PASSAGE:
Talk Notes: Roundtable On Post-Mortems (Mandi Walls, John Allspaw, Mark Imbriaco, Matt Hackett, Teresa Dietrich): 2011 Velocity Conference

Friday

Dec302011

Friday, December 30, 2011 at 12:29PM

2011 Velocity Conference: 6/14-16, Santa Clara, CA

I'm reviewing some of the awesome talks I missed while I was at the conference. Videos are available at the O'Reilly website.

And I'm using this opportunity to use a kickass iPad app written by @_flynn to do simultaneous notetaking and tweeting. Cool!

This is the Post-Mortem Roundtable, chaired by Mandi Walls, Admeld (@lnxchk). The other panel members are:

Mark Imbriaco, Director Prod Ops, Heroku (@markimbriaco: ex-37 Signals, gave amazing talk on Heroku architecture and ops, and also the attempts to run Heroku infrastructure on top of Heroku (!!))
Matt Hackett, VP Engr, Tumblr (@mhkt: we serve 21MM blogs, growing 20% per month, 7.5B page views/month, high growth)
Teresa Dietrich, Director Tech Ops, WebMD (@teresadg: ex-AOL, "lots of time spent on outage calls")
John Allspaw, VP Ops, Etsy: (@allspaw: "I'm here for balance". Both @lnxchk and @allspaw on prog committee. Kickass panel!)
@lnxchk: "Q: what's required for crises?" "Mark: our target is 20m max betw updates. If we miss, we'll say 'more in 4h'"
- @markimbriaco: "We assign someone to update, usually in support. Also we have role of incident commander."
- @allspaw: "We have status blog and Twitter feed as well. We track blip -> degradation -> outage, which escalates"
- @allspaw: "...as outage grows, can trigger Dev or Ops; for severe issues, community team, who are good at words."
- @teresadg: "at WebMD, less structured policies, but we do notify upon service down and publish restoration times."
- @teresadg: "Important is internal notifcation: 2K employees, countless doctors affected. Notifying/transparceny critical"
- @teresadg: "Getting Ops to be transparent was challenging; but CTO demanded visibility, best info on restoration time, etc"
- @mhkt: "We're small, but Ops is always 1st stop. When any risk of large impact, we page 24x7 community support whos oncall"
- @mhkt: "During our 24h Tumblr outage, I wish we had Twitter updates. Our lack of transparency was criticized widely"
- @mhkt: "We don't believe our outage desc should be technical: 'MySQL failed" not "incorrect setting, cluster failed""
@lnxchk: "Q: @allspaw showed IRC log used during outages: instant documentation, free timestamps: do y'all use IRC?"
- @markimbriaco: "We use Campfire, but new prob: we use skype, we lose our instant record; maybe need to echo notes into Campfire"
- @teresadg: "We use Microsoft Lync. Don't laugh. It works. Auto-populates, phone/video chat, messaging window, draw whiteboard."
- @teresadg: "It really works. If you have licenses try it. Goes way behind Communicator."
- @mhkt: "We use Hipchat. It's like Campfire, lots of clients; records chats, all company Notices email: Ops/Dev/CEO/Community"

DATA PROVIDED:
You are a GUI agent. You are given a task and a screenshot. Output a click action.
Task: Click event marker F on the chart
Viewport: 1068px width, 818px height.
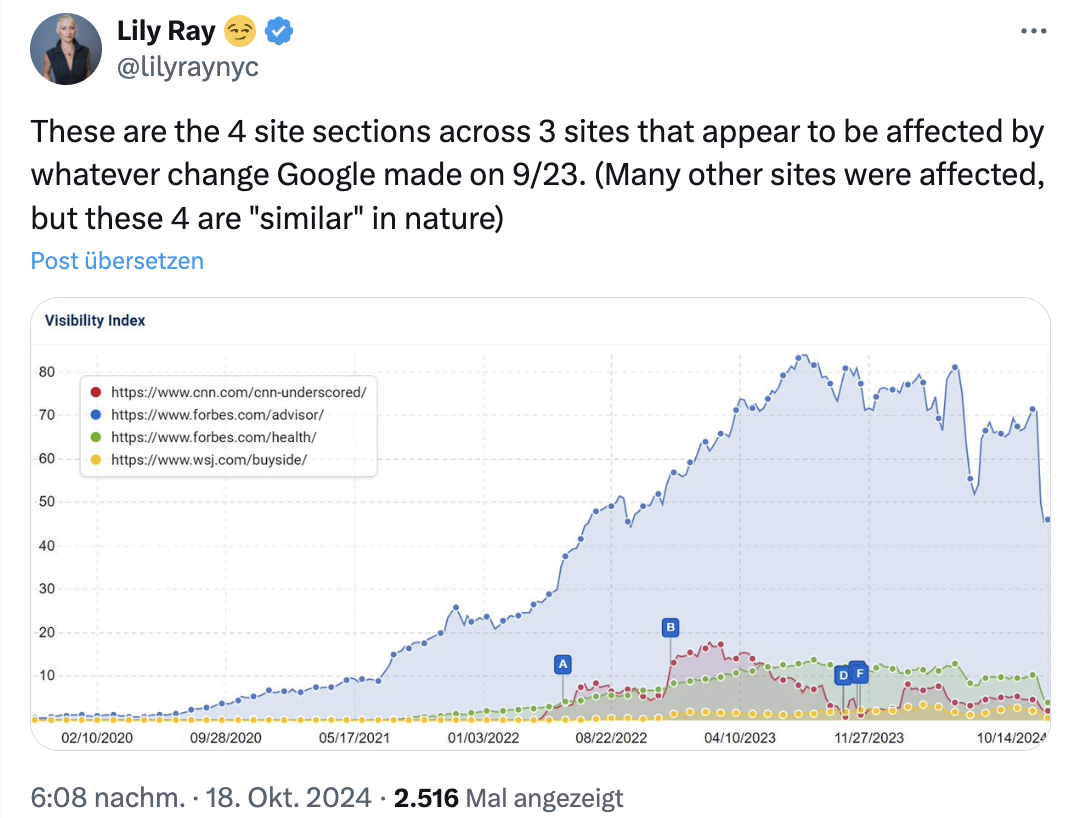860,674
--
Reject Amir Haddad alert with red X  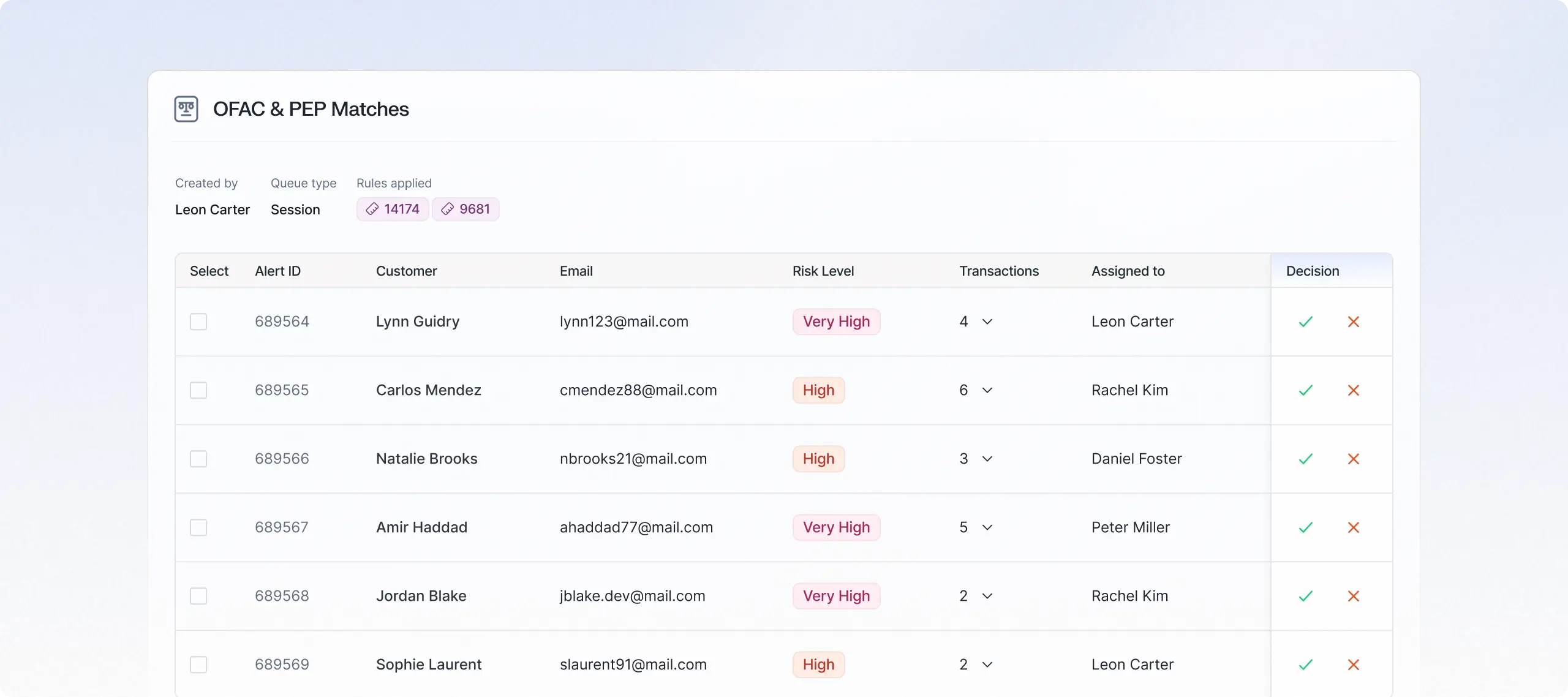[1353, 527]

TASK LIST:
1. Reproduce, word for word, the portion of the post-mortem roundtable notes that runs from "I'm reviewing some" to "of Heroku (!!))".
2. Resume the post-mortem roundtable notes from the point at which they stop, keeping their format of attributed remarks.

PER-TASK ANSWERS:
1.
I'm reviewing some of the awesome talks I missed while I was at the conference. Videos are available at the O'Reilly website.

And I'm using this opportunity to use a kickass iPad app written by @_flynn to do simultaneous notetaking and tweeting. Cool!

This is the Post-Mortem Roundtable, chaired by Mandi Walls, Admeld (@lnxchk). The other panel members are:

Mark Imbriaco, Director Prod Ops, Heroku (@markimbriaco: ex-37 Signals, gave amazing talk on Heroku architecture and ops, and also the attempts to run Heroku infrastructure on top of Heroku (!!))

2.
- @mhkt: "This is the highest level record of outage that I refer back to all the time"
@lnxchk: "Q: How do you put knowledge into institutional knowledge to prevent future screwups?"
- @markimbriaco and @mhkt both say "We use Wiki, and we suck at it" (haha)
- @allspaw: "Yahoo! did this very well, which I miss. We use Wiki, but for start/end/detect times goes into Google spreadsheet"
- @allspaw: "Yahoo! did this very well, which I miss. We use Wiki, but start/end/detect times goes into Google spreadsheet"
- @allspaw: "But all associated media (Skitch screenshots, IRC logs) goes into Pastebin or Gist, and goes into Wiki"
- @allspaw: "Though I hate Wikis, everyone knows how to use it, it's available."
- @teresadg: "We formed SRE team: jumps in during stuck releases, outages; SRE assigned to outage; will do data gathering"
- @teresadg: "Post-outage, they'll dive deep, pull all logs, analyze; what were builds on servers, what changed, time to.."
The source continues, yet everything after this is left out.